Task goal: Render the lines starting at the one containing "The width and" and ending at the one containing "center [238, 210]." as a Markdown table with the columns Row and Line. Skip blank lines and leave the pictures out.

[Supplied records Boundary: Start]

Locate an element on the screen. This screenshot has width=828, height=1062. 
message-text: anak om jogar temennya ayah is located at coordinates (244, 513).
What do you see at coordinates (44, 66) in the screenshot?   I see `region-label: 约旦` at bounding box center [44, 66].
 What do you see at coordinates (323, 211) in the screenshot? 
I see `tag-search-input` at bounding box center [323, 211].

[Supplied records Boundary: End]
[Supplied records Boundary: Start]

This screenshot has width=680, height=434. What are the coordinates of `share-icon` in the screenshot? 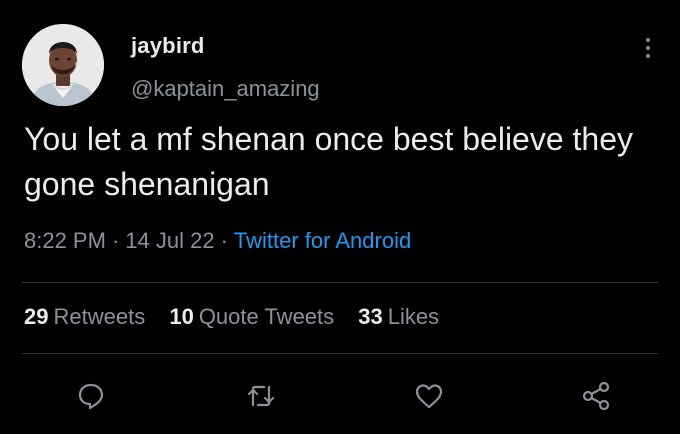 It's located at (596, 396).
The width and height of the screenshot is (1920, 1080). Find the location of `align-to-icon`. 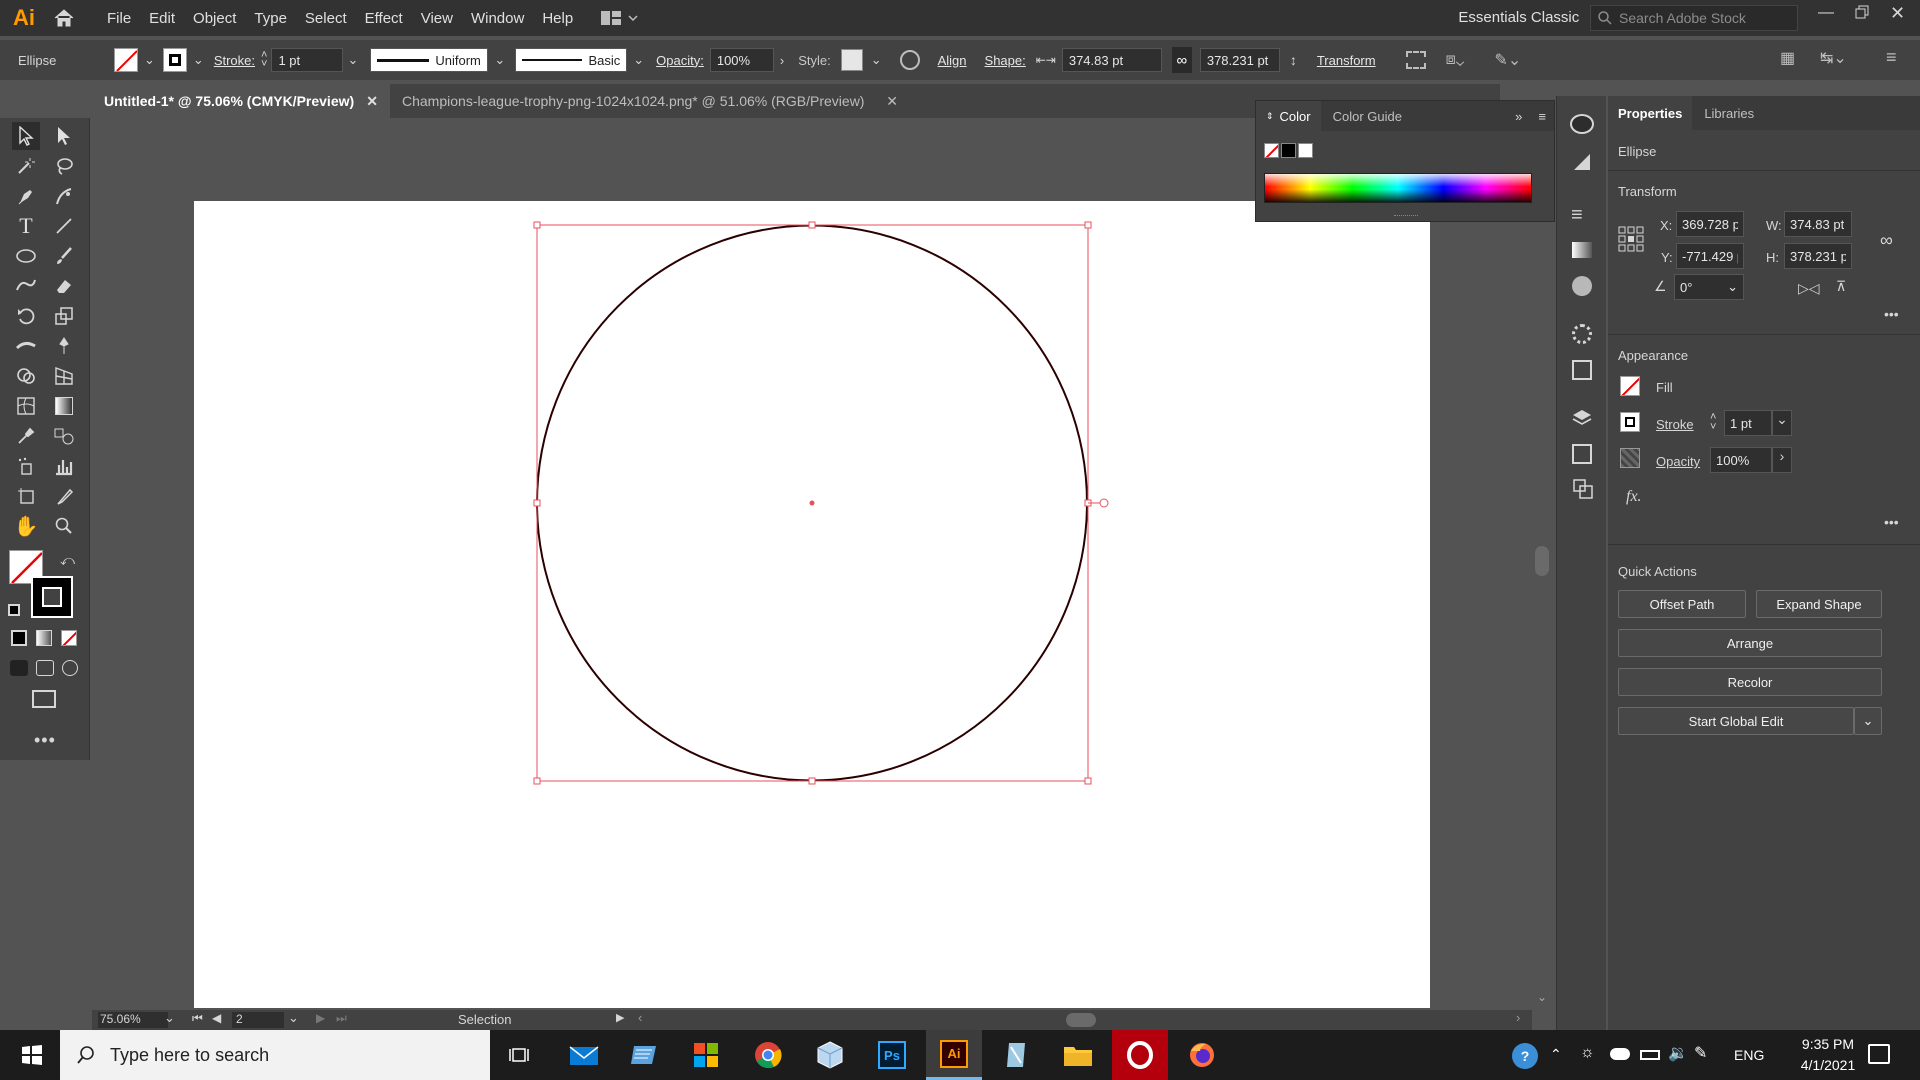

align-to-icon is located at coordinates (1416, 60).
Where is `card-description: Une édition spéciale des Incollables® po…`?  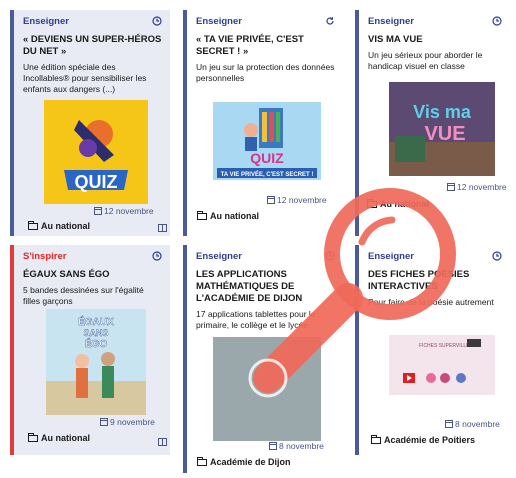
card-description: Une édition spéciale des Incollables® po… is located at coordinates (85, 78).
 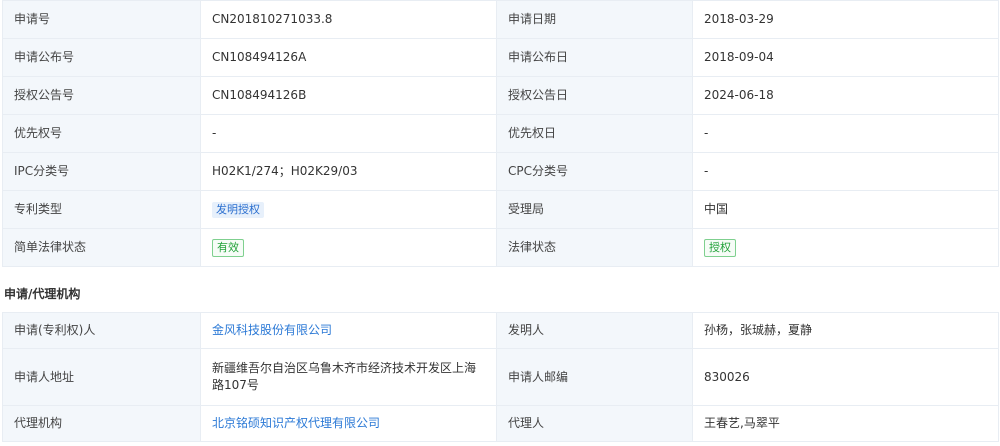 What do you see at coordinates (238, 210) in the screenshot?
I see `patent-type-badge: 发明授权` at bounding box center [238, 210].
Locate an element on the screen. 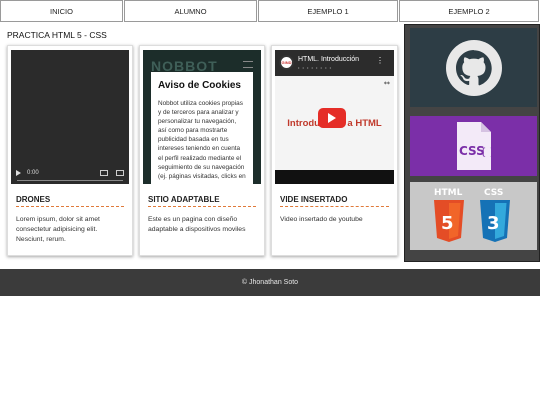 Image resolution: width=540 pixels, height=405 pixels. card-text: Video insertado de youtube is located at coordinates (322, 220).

[Supplied records Boundary: End]

Your solution:
| Row | Line |
|---|---|
| 1 | The width and height of the screenshot is (1920, 1080). Find the location of `align-to-icon`.  |
| 2 | align-to-icon is located at coordinates (1416, 60). |
| 3 | Where is `card-description: Une édition spéciale des Incollables® po…`?   |
| 4 | card-description: Une édition spéciale des Incollables® po… is located at coordinates (85, 78). |
| 5 |   What do you see at coordinates (238, 210) in the screenshot? |
| 6 | I see `patent-type-badge: 发明授权` at bounding box center [238, 210]. |